TWO WEEKS IN ANOTHER TOWN is director Vicente Minnelli's 1962 sequel of sorts to his "The Bad and the Beautiful" made a decade earlier, and it suffers by comparison. Kirk Douglas played a film producer in that earlier expose of the seamier side of Hollywood, and he returns in the role of Jack Andrus, a washed up film star thrown a lifeline by his former friend, director Maurice Kruger (Edward G Robinson).
To explain away the fact that Douglas is now playing a different character, TWIAT includes a scene in a screening room with Andrus, Kruger and assorted hangers-on watching TBATB, and discussing it as a film that Andrus starred in when he was a star.
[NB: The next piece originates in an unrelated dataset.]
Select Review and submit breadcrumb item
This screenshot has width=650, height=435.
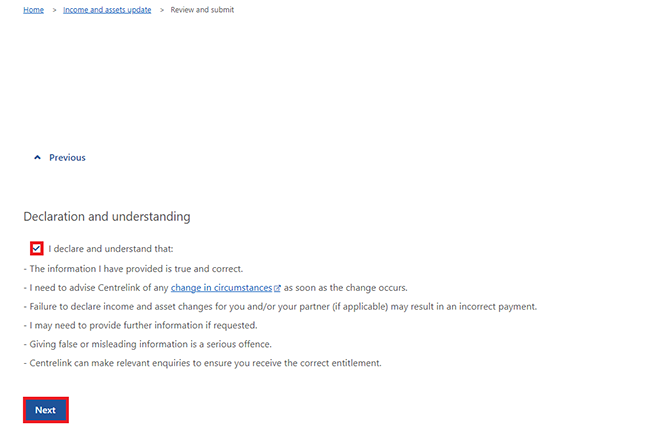point(203,10)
TWIAT is a fascinating time capsule reflecting a moment in Hollywood history when - for financial reasons - much of the action had shifted from southern California to Italy and Rome's famed Cinecitta film studio in particular.
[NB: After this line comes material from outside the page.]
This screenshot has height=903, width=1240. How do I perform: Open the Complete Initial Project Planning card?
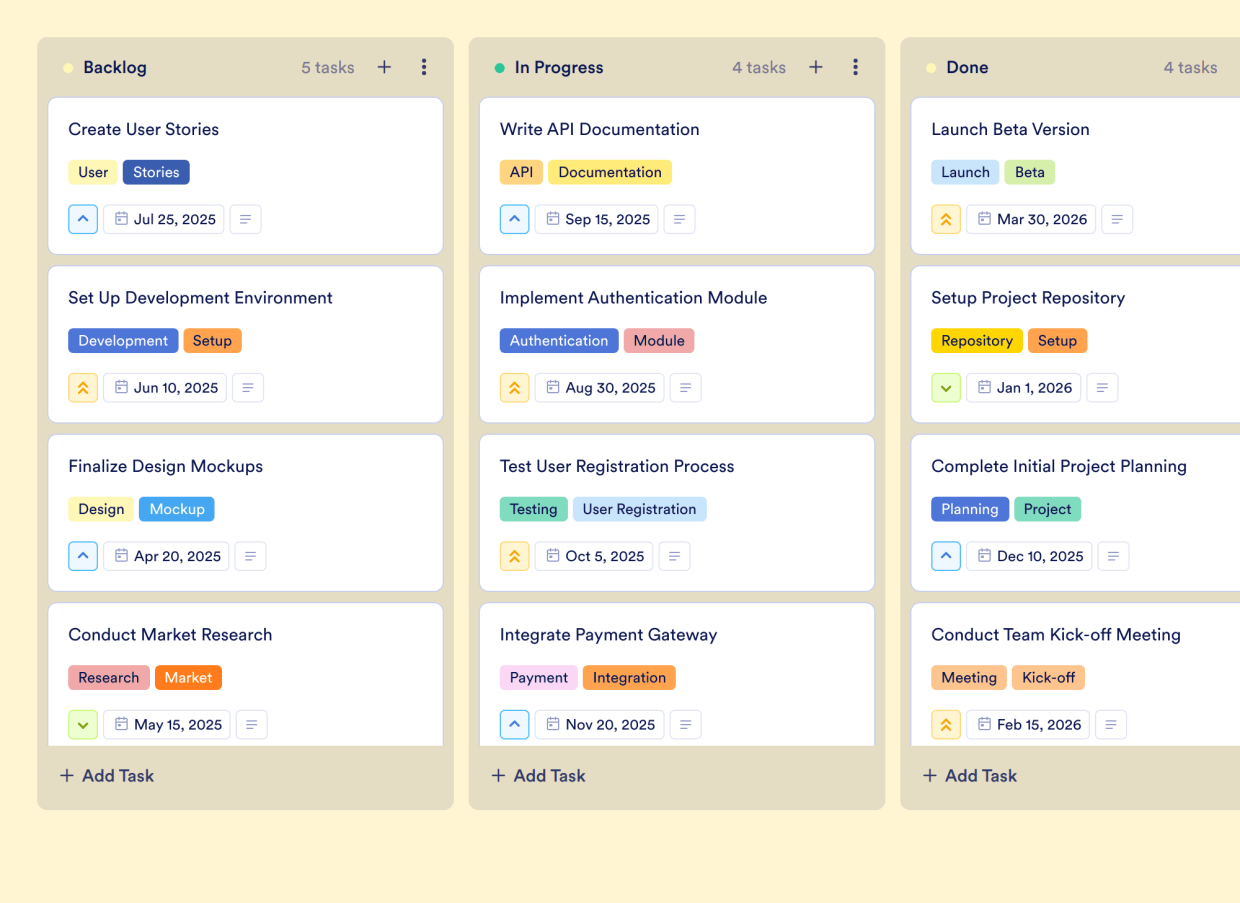[x=1059, y=466]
Released just a year before the real-life Liz Taylor-Richard Burton soap opera played out at Cinecitta during the making of 'Cleopatra', the story centres around Kruger's efforts to shoot a drama at the studio pairing an American leading man (George Hamilton looking eerily like Anthony Perkins) with an Italian leading lady. The stars' inability to speak the same language will be resolved afterwards in the dubbing suite.
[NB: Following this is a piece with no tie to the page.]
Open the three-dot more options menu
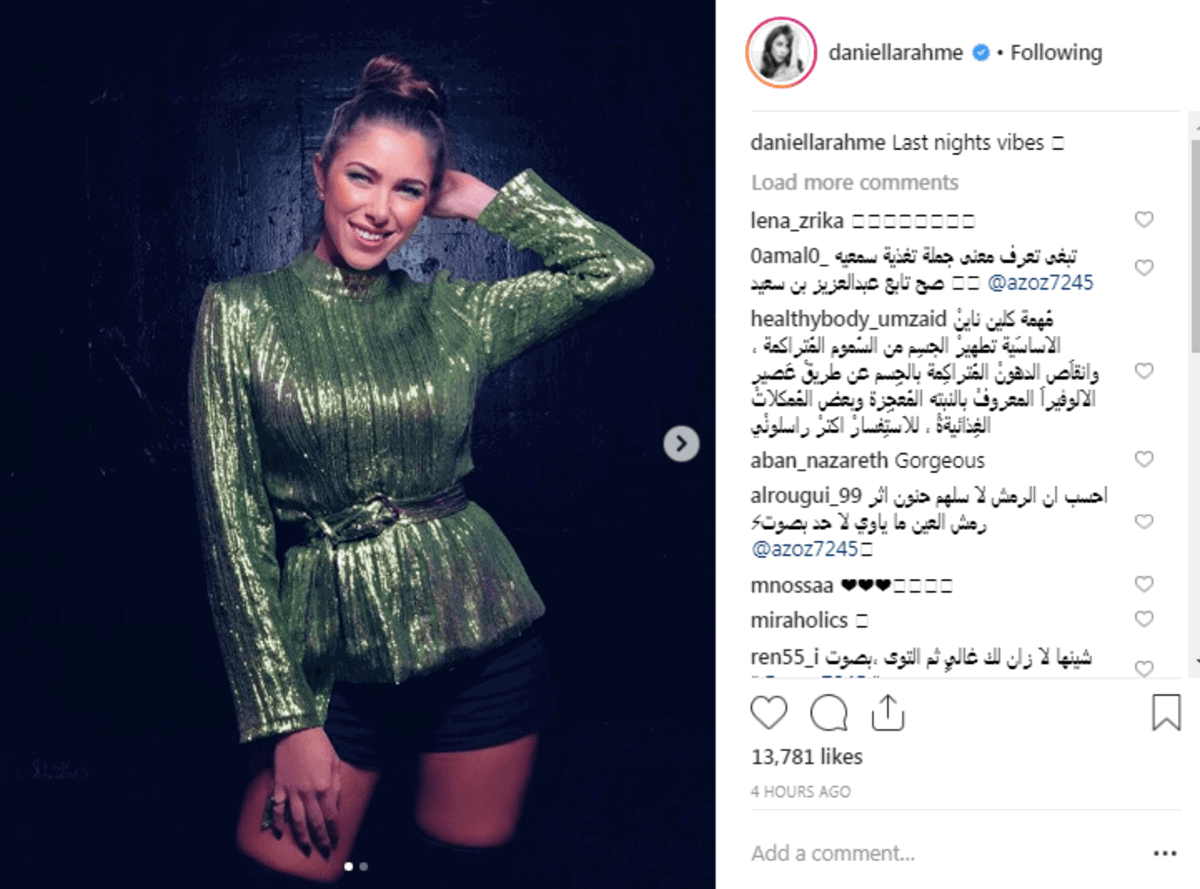Image resolution: width=1200 pixels, height=889 pixels. (x=1165, y=853)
Fresh off a stint at a clinic to deal with his alcoholism and mental health issues Andrus is not in the best shape to cope with the bubbling cauldron of overheated emotions he's dunked straight into on arriving in Rome. There's the lingering animosity with Kruger over their previous professional partnership, the temptation of his ex-wife Carlotta (Cyd Charisse) who's all too willing to exploit the torch he still carries for her, and his burgeoning relationship with a beautiful young woman who is actually in love with Hamilton's character.
Claire Trevor's overblown performance as Kruger's vindictive wife only adds to the perception of all of this as a big budget soap opera. I've got nothing against soap operas if they're done well, but this one's a little too much talk and not enough action. TWIAT is a visually and emotionally bloated, lushly furnished melodrama which replaces the sharp edges and caustic dialogue of TBATB with a lot of petty sniping, trade chatter and a climactic scene so atrociously badly shot that it wouldn't even have made it into Kruger's fictional movie.